Increased production and depressed catabolism of
lipoproteins play major roles in the pathogenesis of
hypercholesterolemia of
nephrotic syndrome (NS). However, the effect, if any, of NS on
cholesterol biosynthetic capacity is uncertain. We examined the gene expression of hepatic
3-hydroxy-3-methylglutaryl-CoA reductase (HMG-CoAR, the rate limiting step in
cholesterol biosynthesis) during the induction and chronic phase of
puromycin (PAN)-induced NS in rats. The rats were randomized to NS (given i.p.

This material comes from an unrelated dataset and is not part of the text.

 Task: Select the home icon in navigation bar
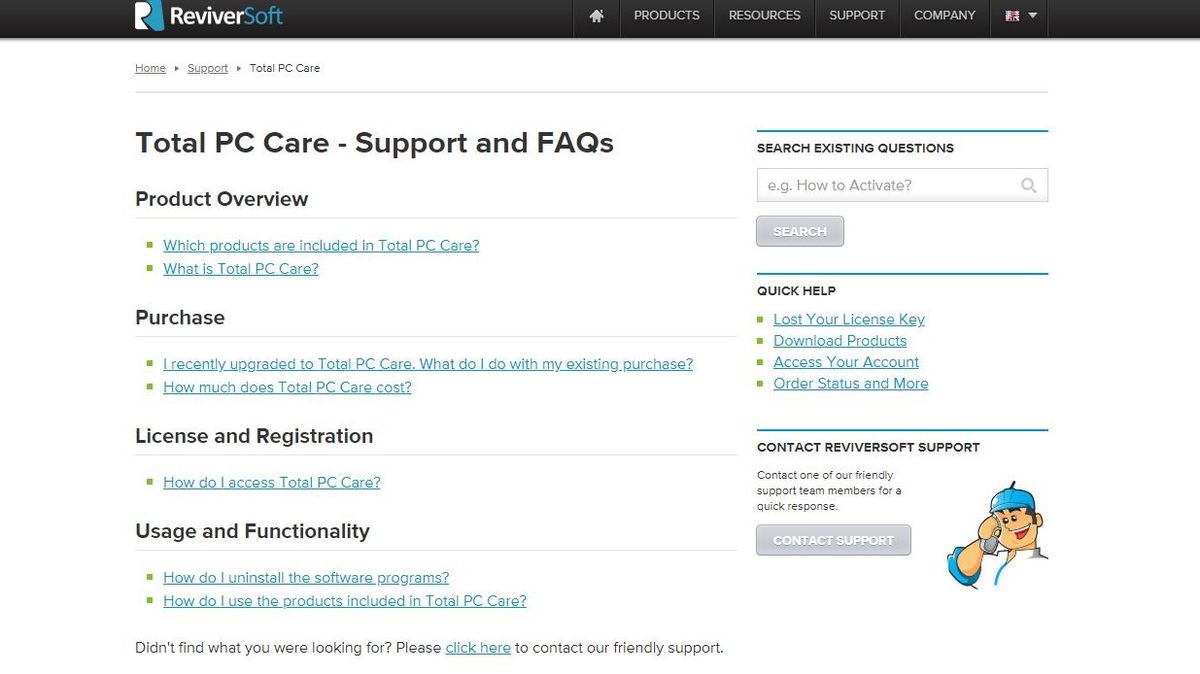[x=595, y=16]
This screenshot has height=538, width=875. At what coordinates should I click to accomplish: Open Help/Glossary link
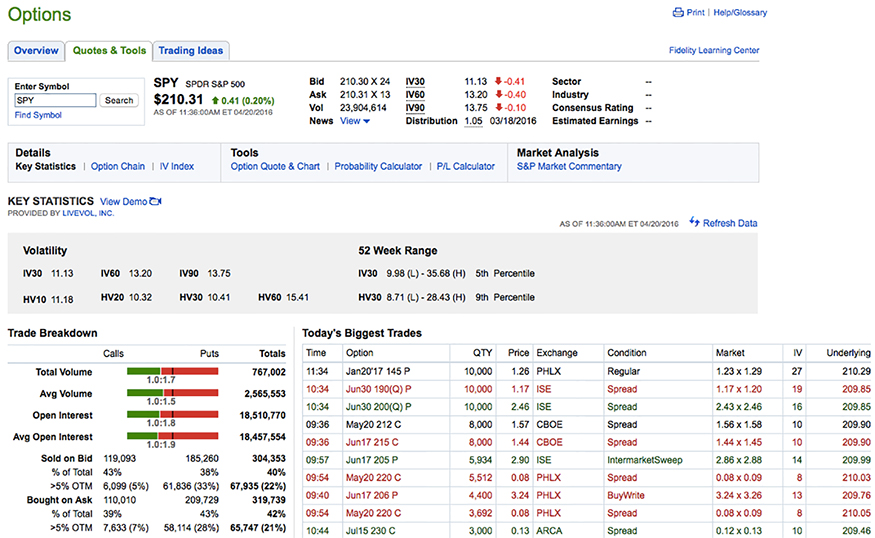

puromycin aminonucleoside 130 mg/kg on day 1 and 60 mg/kg on day 14) and placebo-treated control groups. Subgroups of animals were sacrificed at days 5, 10, 20 and 30. The liver was harvested between 7 and 9 p.m. for measurements of HMG-CoAR and actin mRNAs, HMG-CoAR enzymatic activity and microsomal
cholesterol concentration. In separate experiments, subgroups of animals with chronic NS (day 30) were studied in fed and 20-hour fasting states. A marked but transient rise in hepatic HMG-CoAR
mRNA and HMG-CoAR enzymatic activity was observed following the onset and exacerbation of
proteinuria within a few days after each
puromycin injection. On each occasion, HMG-CoAR fell to the baseline level despite persistent severe
hypercholesterolemia. In an attempt to examine the possible acute effect of PAN per se, experiments were repeated before and at short intervals (8 and 24 hr) after
puromycin injection when
proteinuria was absent and the
drug exposure prominent. The HMG-CoAR
mRNA and activity were virtually unchanged during this period, suggesting the lack of an acute effect of
puromycin. Twenty-hour fasting led to a marked rise in HMG-CoAR
mRNA and activity in animals with chronic NS but not in the controls. Microsomal
cholesterol remained unchanged and comparable in the two groups at all points. Thus, the marked but transient rise in hepatic HMG-CoAR gene expression observed during the induction phase and with fasting during the chronic phase of PAN-induced NS may contribute to the generation and maintenance of
hypercholesterolemia in this animal model.